→ Text excerpt
Data collected by Sustrans, which has been published in partnership with the Combined Authority, found that only 38% of respondents think the level of safety for cycling in their local area is good. The data forms part of the Walking and Cycling index for the Liverpool City Region which is part of the UK’s largest assessment of walking, wheeling and cycling.

The Index includes an independent survey of 1,297 residents aged 16 or above in Liverpool City Region, as well as updates on local walking and cycling developments. Surveys were carried out during summer 2021 following the lifting of Covid travel restrictions.

READ MORE: ‘Much still to be done’ to change attitudes towards active travel

The data on cycling shows that even fewer residents think the level of safety for children is good. This amounts to only 31% of those surveyed, however this is higher than the 16% recorded in 2019.

It was found that 46% of all residents think their local area overall is a good place to cycle, up from 35% in 2019. Of those surveyed, the data showed that 38% of all residents cycle, 16% of which cycle once a week – 5% at least five days a week.

As for walking, 47% of those surveyed walk at least five days a week, down from 50% in 2019. 69% of residents think the level of safety for walking is good while 53% of residents think the level of safety for children walking is good, according to Sustrans’ data.

→ Exercises to complete
(1) In the Liverpool City Region walking and cycling text, what share of those surveyed think the level of safety for children cycling is good?
(2) List every figure from 2019 that the Liverpool City Region walking and cycling text gives, along with what each one measured.
The rows after the text have nothing to do with it.

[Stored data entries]

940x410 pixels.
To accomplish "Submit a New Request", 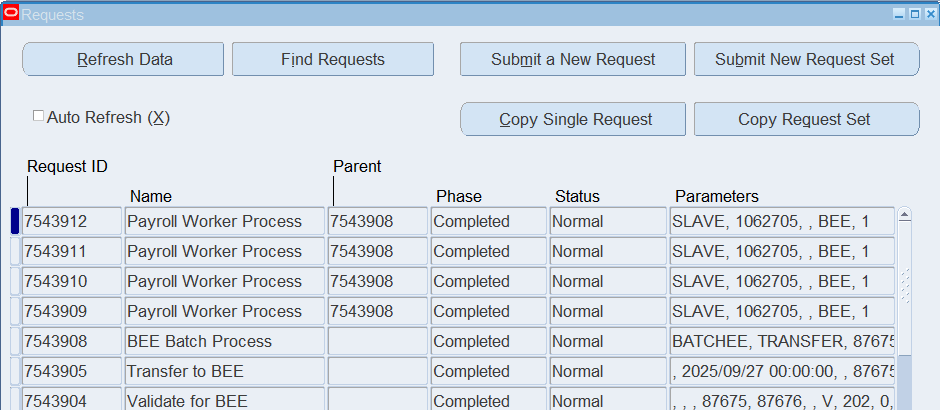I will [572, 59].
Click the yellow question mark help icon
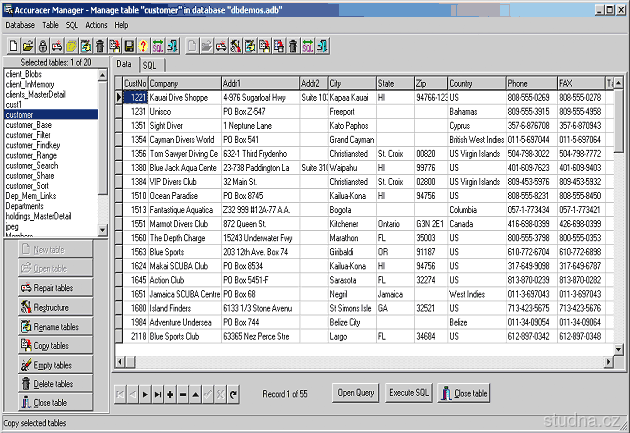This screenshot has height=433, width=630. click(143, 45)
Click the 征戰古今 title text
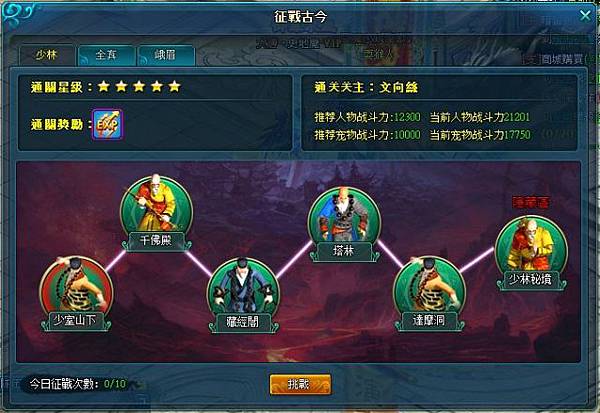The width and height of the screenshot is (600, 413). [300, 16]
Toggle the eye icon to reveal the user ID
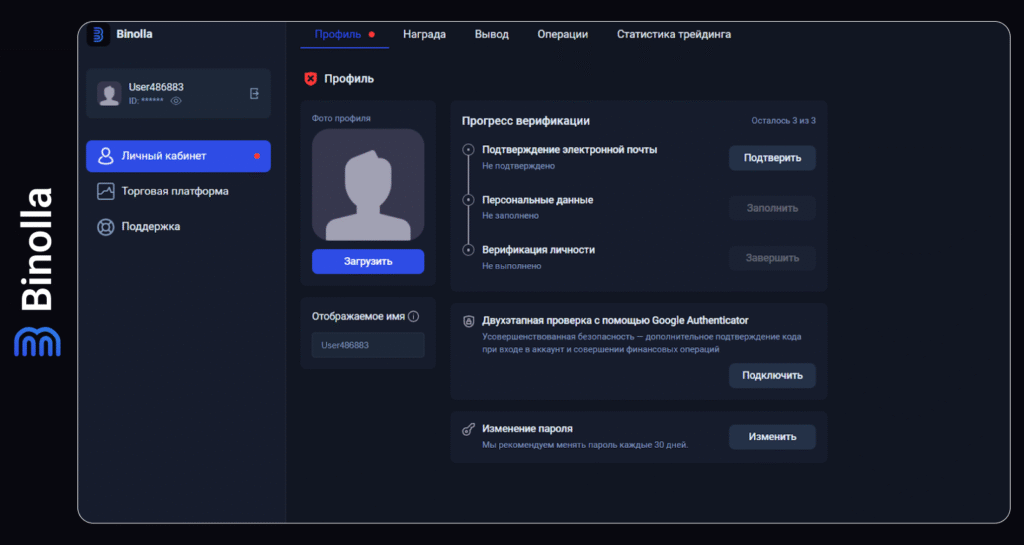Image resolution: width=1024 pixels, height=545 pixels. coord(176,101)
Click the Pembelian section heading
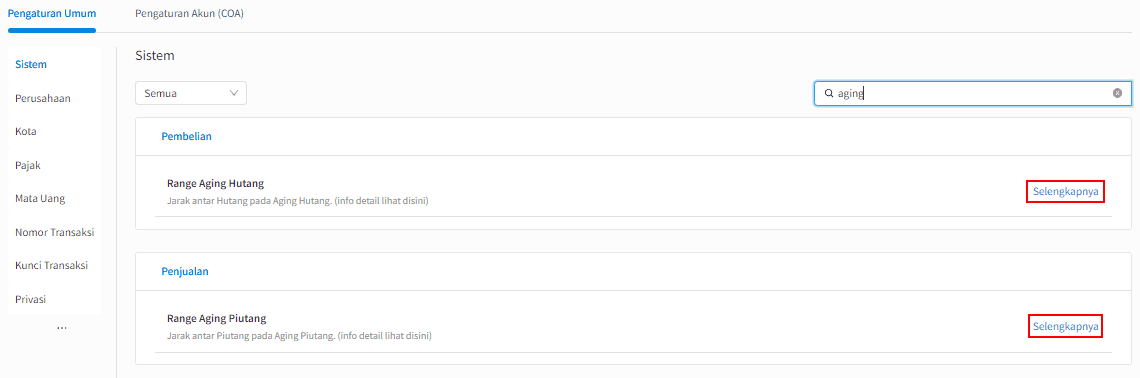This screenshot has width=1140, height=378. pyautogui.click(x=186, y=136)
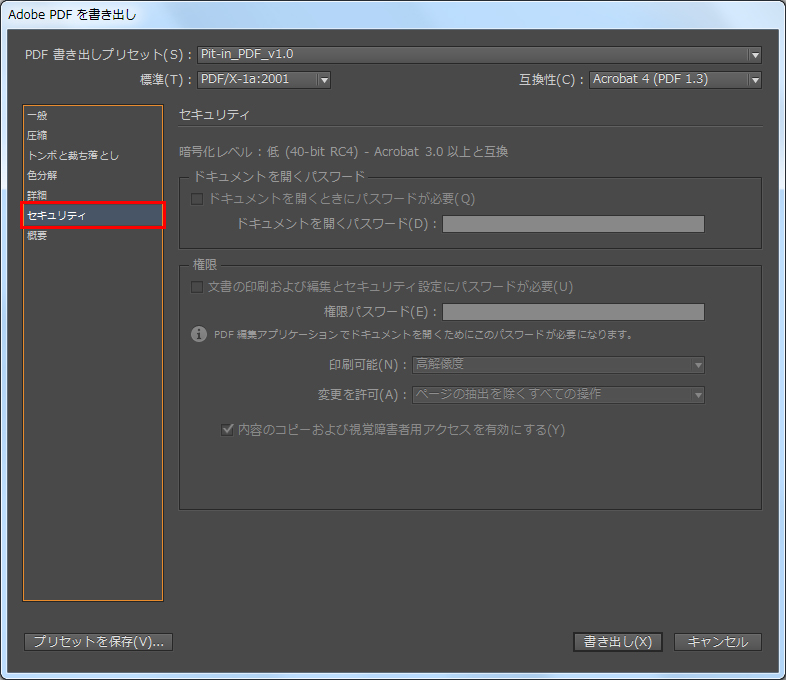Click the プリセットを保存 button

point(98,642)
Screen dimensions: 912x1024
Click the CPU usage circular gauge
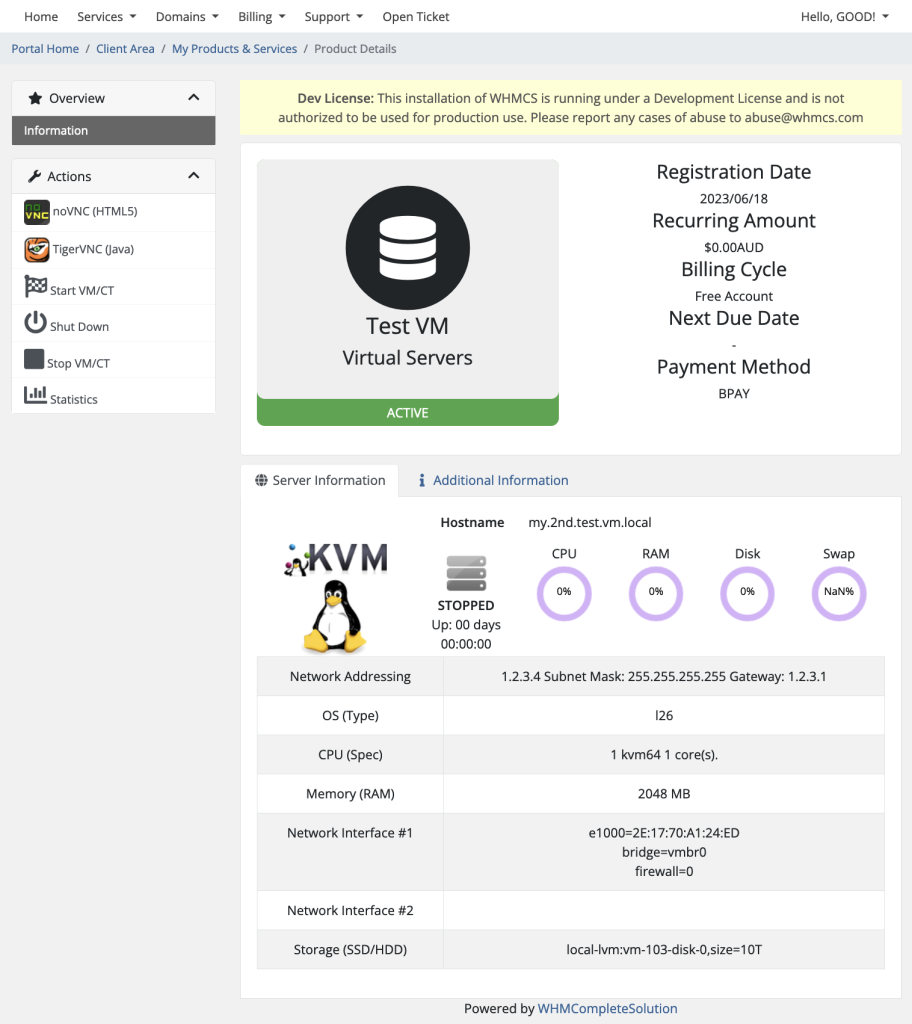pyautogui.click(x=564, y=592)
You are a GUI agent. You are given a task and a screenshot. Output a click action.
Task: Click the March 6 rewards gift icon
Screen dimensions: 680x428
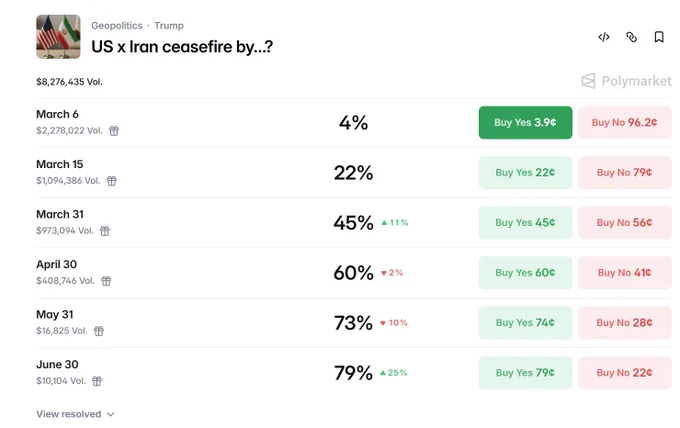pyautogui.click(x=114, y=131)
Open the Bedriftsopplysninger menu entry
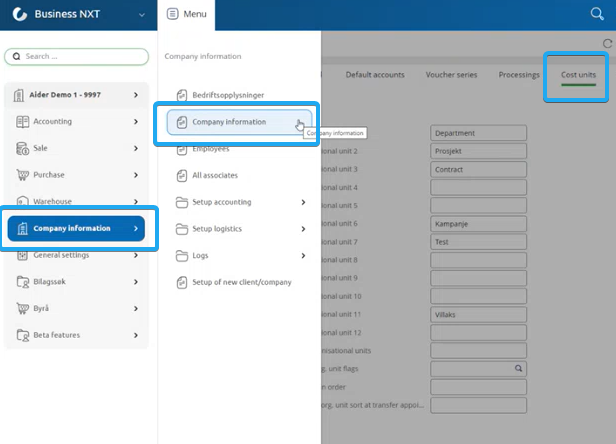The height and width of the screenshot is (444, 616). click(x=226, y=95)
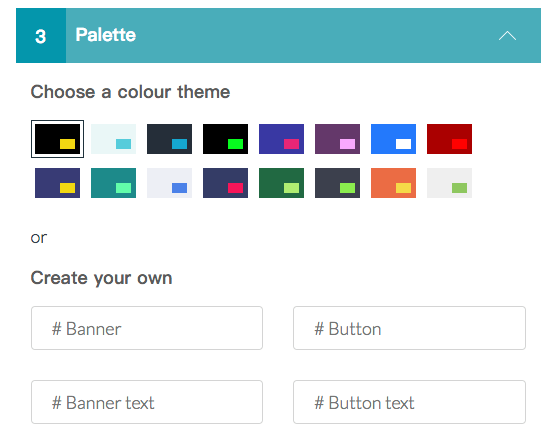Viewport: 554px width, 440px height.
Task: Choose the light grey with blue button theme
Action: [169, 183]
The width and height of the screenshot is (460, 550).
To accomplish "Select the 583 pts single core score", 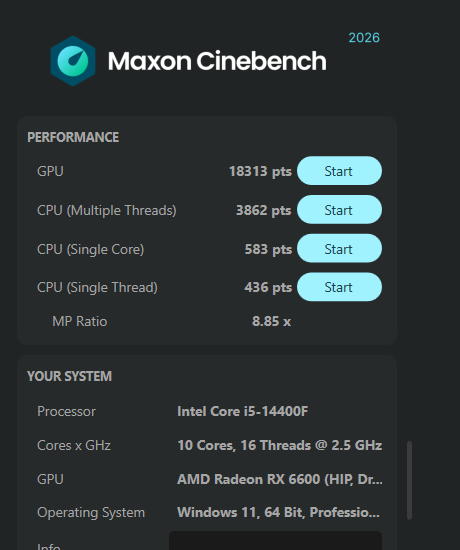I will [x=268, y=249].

→ Answers provided
(1) 31%

(2)
- 16%: residents who thought the level of safety for children cycling was good
- 35%: residents who thought their local area overall was a good place to cycle
- 50%: residents who walked at least five days a week